Sorbonne Université, CNRS, IBPS, Laboratoire de Biologie Computationnelle et Quantitative (LCQB), 75005, Paris, France.
Université Grenoble Alpes, CNRS, Grenoble INP, LJK, 38000, Grenoble, France.
Sci Data. 2024 Jul 10;11(1):752. doi: 10.1038/s41597-024-03524-5.
Proteins play a central role in biological processes, and understanding their conformational variability is crucial for unraveling their functional mechanisms. Recent advancements in high-throughput technologies have enhanced our knowledge of protein structures, yet predicting their multiple conformational states and motions remains challenging. This study introduces Dimensionality Analysis for protein Conformational Exploration (DANCE) for a systematic and comprehensive description of protein families conformational variability. DANCE accommodates both experimental and predicted structures. It is suitable for analysing anything from single proteins to superfamilies. Employing it, we clustered all experimentally resolved protein structures available in the Protein Data Bank into conformational collections and characterized them as sets of linear motions. The resource facilitates access and exploitation of the multiple states adopted by a protein and its homologs. Beyond descriptive analysis, we assessed classical dimensionality reduction techniques for sampling unseen states on a representative benchmark. This work improves our understanding of how proteins deform to perform their functions and opens ways to a standardised evaluation of methods designed to sample and generate protein conformations.

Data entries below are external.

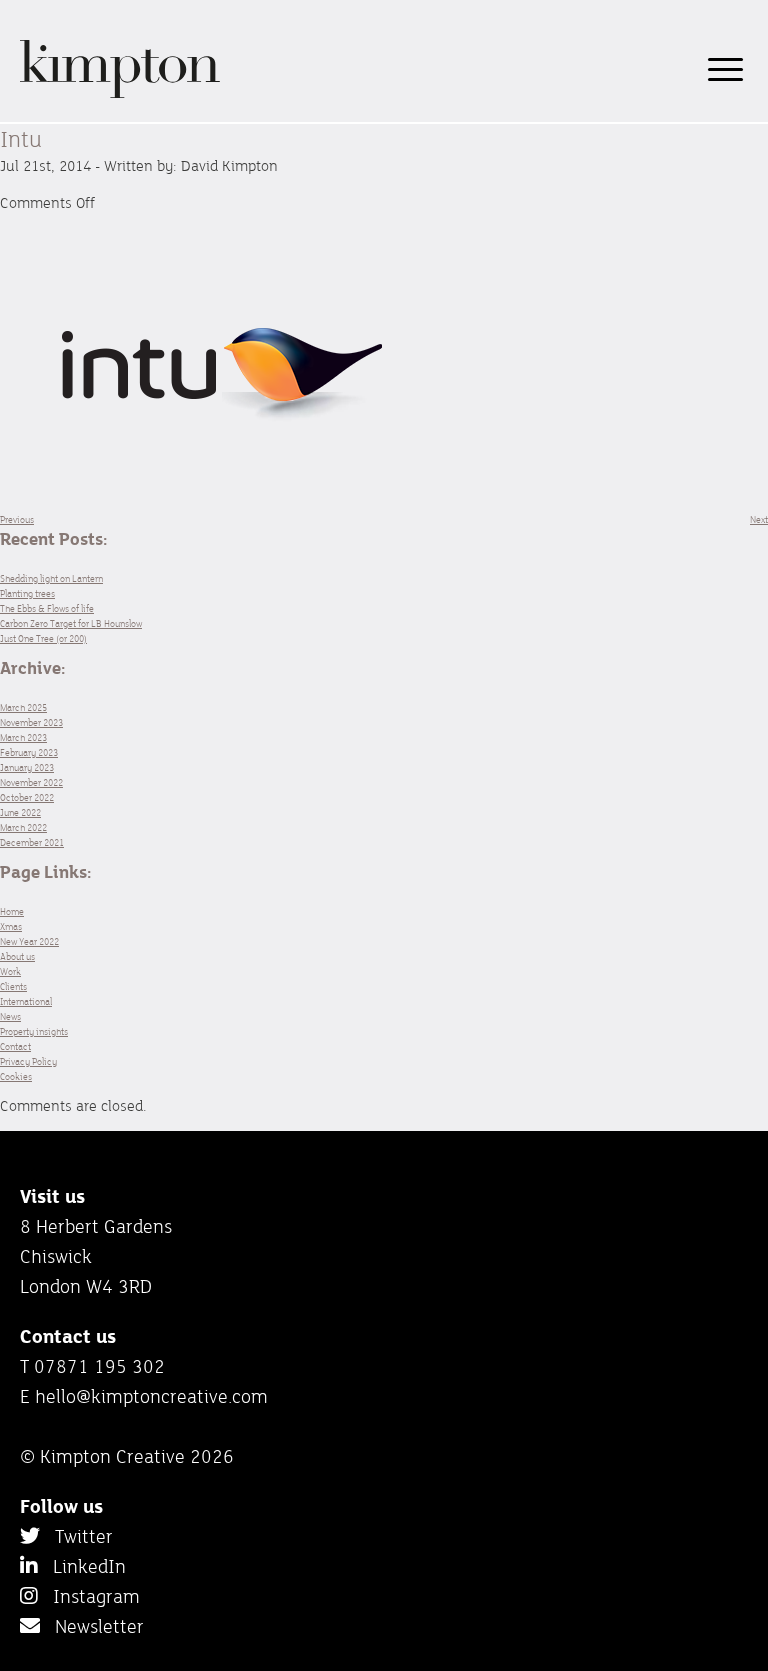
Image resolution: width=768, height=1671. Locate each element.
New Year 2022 (29, 941)
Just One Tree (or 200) (43, 638)
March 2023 (23, 737)
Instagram (89, 1596)
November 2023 (31, 722)
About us (17, 956)
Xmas (11, 926)
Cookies (16, 1076)
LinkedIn (82, 1566)
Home (12, 911)
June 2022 (20, 812)
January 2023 (27, 767)
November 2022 (31, 782)
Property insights (34, 1031)
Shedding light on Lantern (51, 578)
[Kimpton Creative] (120, 94)
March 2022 (23, 827)
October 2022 (27, 797)
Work (10, 971)
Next (759, 519)
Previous (17, 519)
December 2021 (32, 842)
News (10, 1016)
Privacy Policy (28, 1061)
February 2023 (29, 752)
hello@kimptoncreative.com (151, 1396)
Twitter (76, 1536)
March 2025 (23, 707)
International (26, 1001)
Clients (13, 986)
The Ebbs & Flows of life (47, 608)
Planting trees (27, 593)
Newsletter (92, 1626)
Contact (15, 1046)
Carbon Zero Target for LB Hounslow (71, 623)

蛋白质在生物过程中起着核心作用,了解它们的构象可变性对于揭示其功能机制至关重要。高通量技术的最新进展增强了我们对蛋白质结构的认识,但预测其多种构象状态和运动仍然具有挑战性。本研究提出了用于蛋白质构象探索的维度分析(Dimensionality Analysis for protein Conformational Exploration,DANCE),以系统全面地描述蛋白质家族的构象可变性。DANCE 既适用于实验结构,也适用于预测结构。它适用于分析从单个蛋白质到超家族的任何内容。使用 DANCE,我们将蛋白质数据库中所有已解析的实验蛋白质结构聚类到构象集合中,并将它们描述为线性运动的集合。该资源促进了对蛋白质及其同源物所采用的多种状态的访问和利用。除了描述性分析之外,我们还评估了经典的降维技术,以在代表性基准上对未见状态进行采样。这项工作增进了我们对蛋白质如何变形以执行其功能的理解,并为设计用于采样和生成蛋白质构象的方法的标准化评估开辟了道路。